Effect of Depression, Lifestyle on Cognitive Function in PLWHIV

HIV depression sadness
HIV depression sadness
Compared with patients without HIV, the poorer cognitive performances of PLWHIV were partly mediated by a higher prevalence of depressive symptoms.

Compared with patients without HIV, the poorer cognitive performance of people living with HIV (PLWHIV) was partly mediated by a higher prevalence of depressive symptoms and recreational drug use, according to research results published in HIV Medicine.

This cross-sectional study enrolled 637 PLWHIV aged ≥50 years (“older”) and 340 PLWHIV aged <50 years (“younger”) and 276 demographically matched individuals without HIV aged ≥50 as control participants. Participant’s cognitive function was assessed using a computerized battery and their depressive symptoms evaluated via questionnaire.

Both the older and younger groups of PLWHIV scored lower on cognitive assessments (P <.001 and P =.006, respectively) than the older controls after adjustment for sociodemographic factors such as age, gender, ethnicity, and education level.
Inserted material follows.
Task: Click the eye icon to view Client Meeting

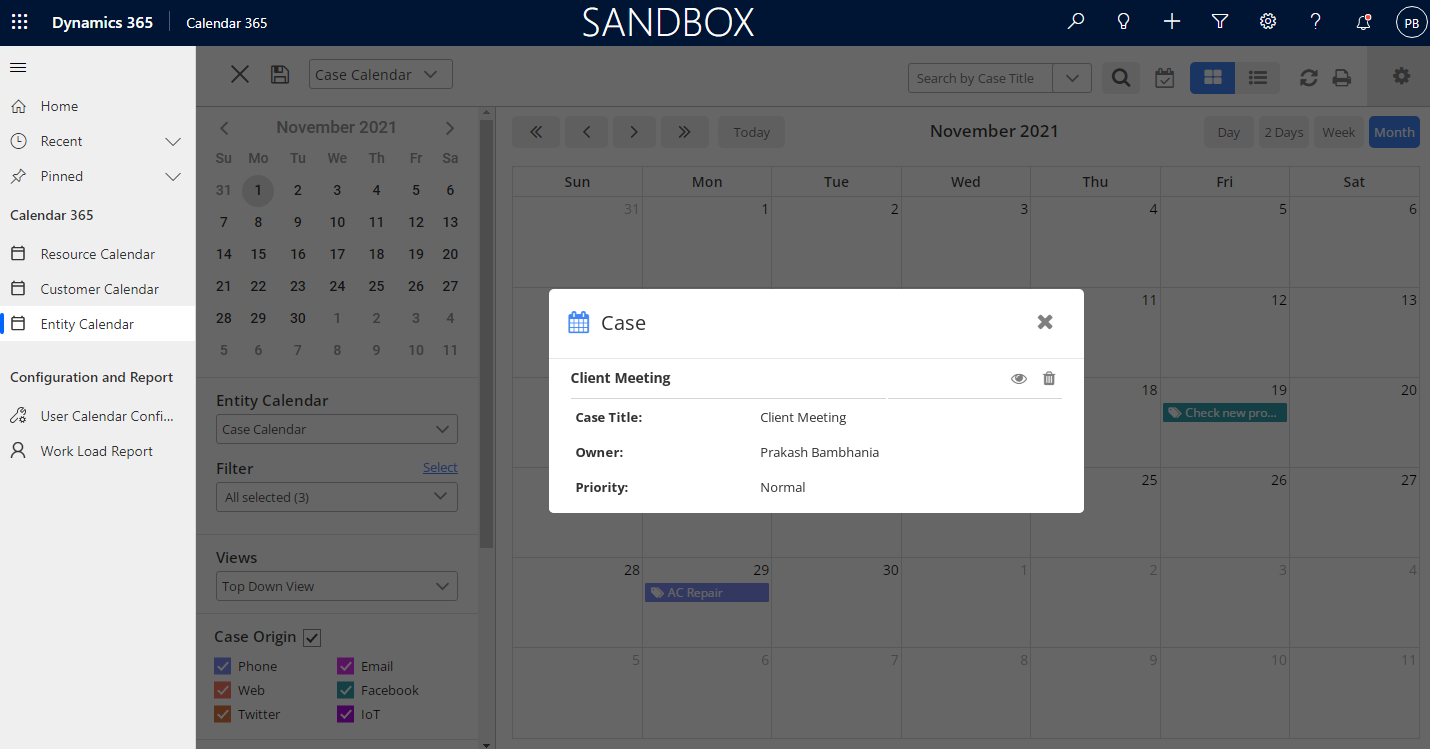Action: point(1018,378)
The prevalence of moderate to severe depressive symptoms was 8% in controls. Prevalence of these symptoms was higher in both the older (27%; P <.001) and younger (21%; P <.001) PLWHIV groups.

The two factors associated with lower cognitive function were depressive symptoms (P <.001), and hashish use (P =.01), while alcohol was associated with better scores (P =.02). After further adjusting for these factors, significant differences between older PLWHIV and controls disappeared (P =.08), but differences between younger PLWHIV and controls remained (P =.01).
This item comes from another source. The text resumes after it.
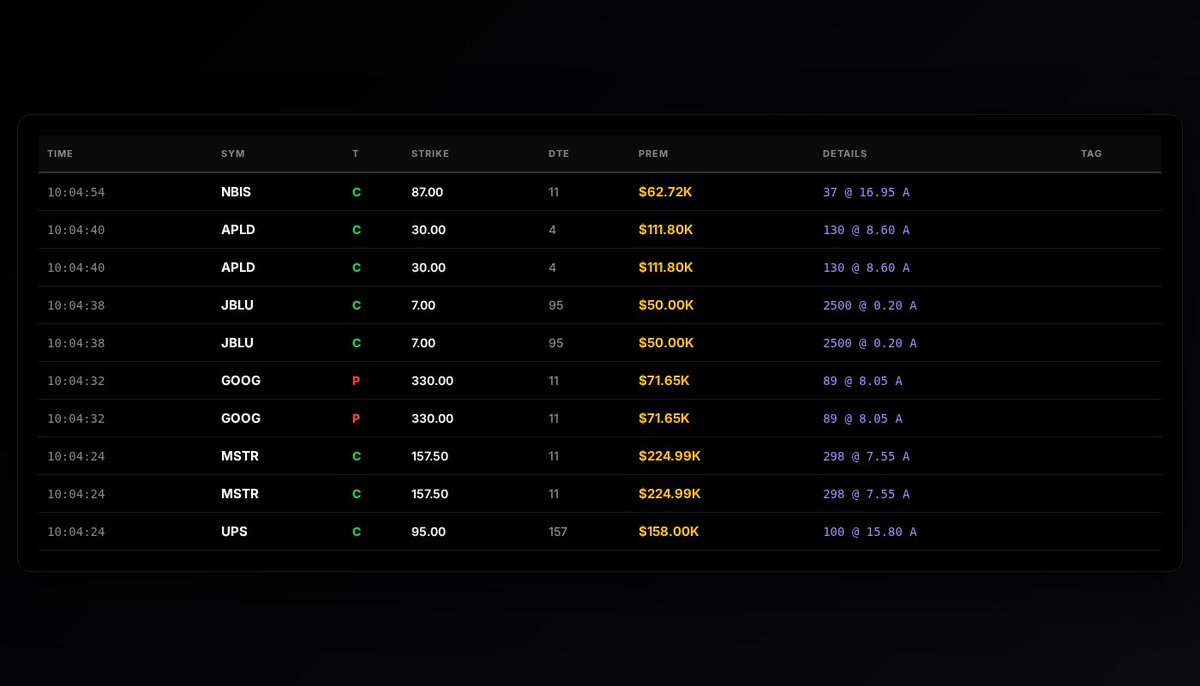Open the NBIS ticker symbol

[237, 192]
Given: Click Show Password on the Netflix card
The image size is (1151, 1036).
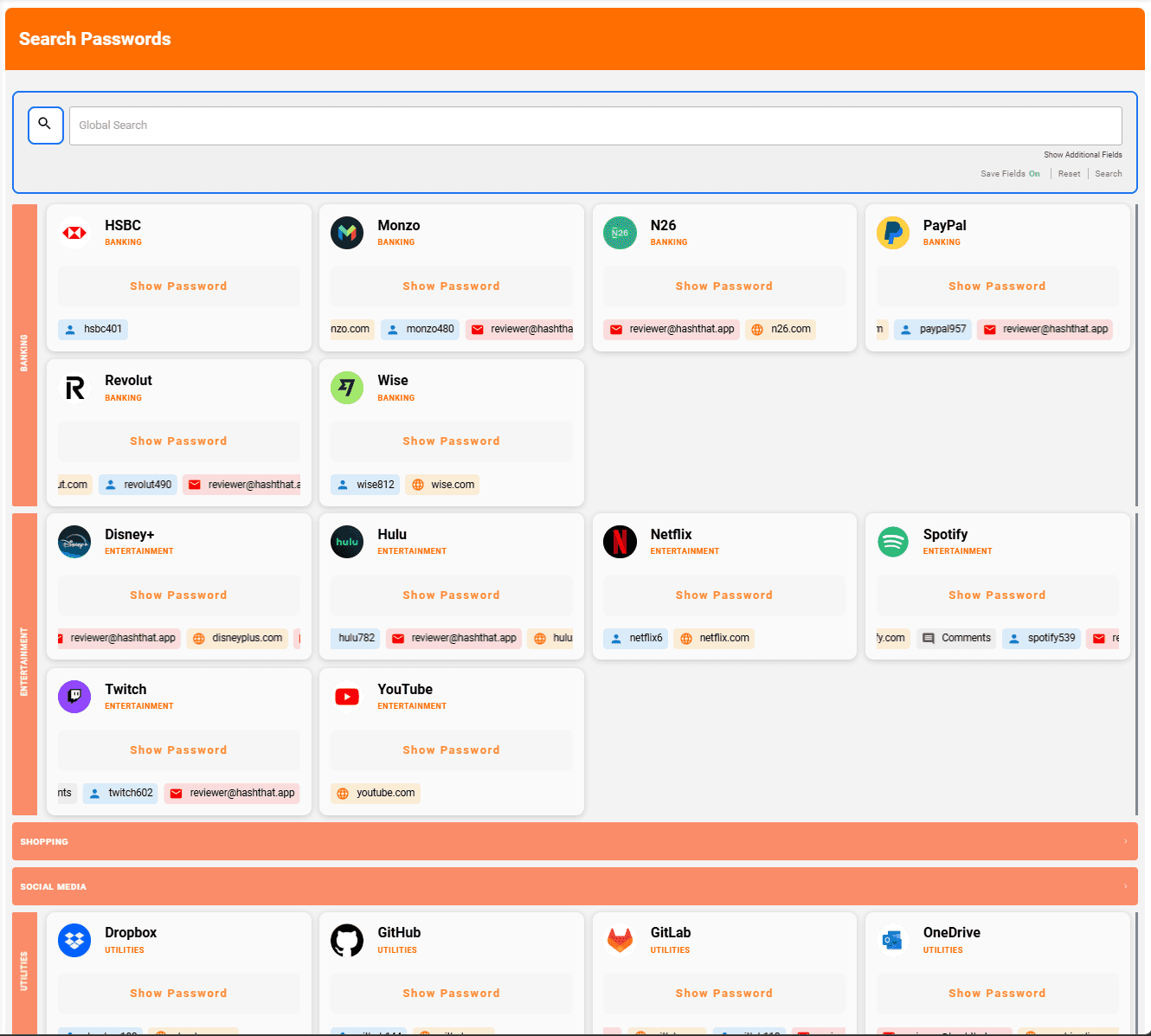Looking at the screenshot, I should [x=724, y=595].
The cross-sectional nature of the study did not allow for assessment of casual relationships or the direction of associations, which according to the study investigators, is likely to be bi-directional between cognitive performances and depression, alcohol consumption, and recreational drug use. Further, differences in some demographic and lifestyles factors between controls and participants could not be avoided, including the lack of participants <age 50 years who were HIV negative. Despite statistical adjustments for age and demographics, the possibility of unmeasured co-founders influencing the results remains. In addition, the study relied on self-reporting of both depressive symptoms and recreational drug use, thus introducing potential reporting biases.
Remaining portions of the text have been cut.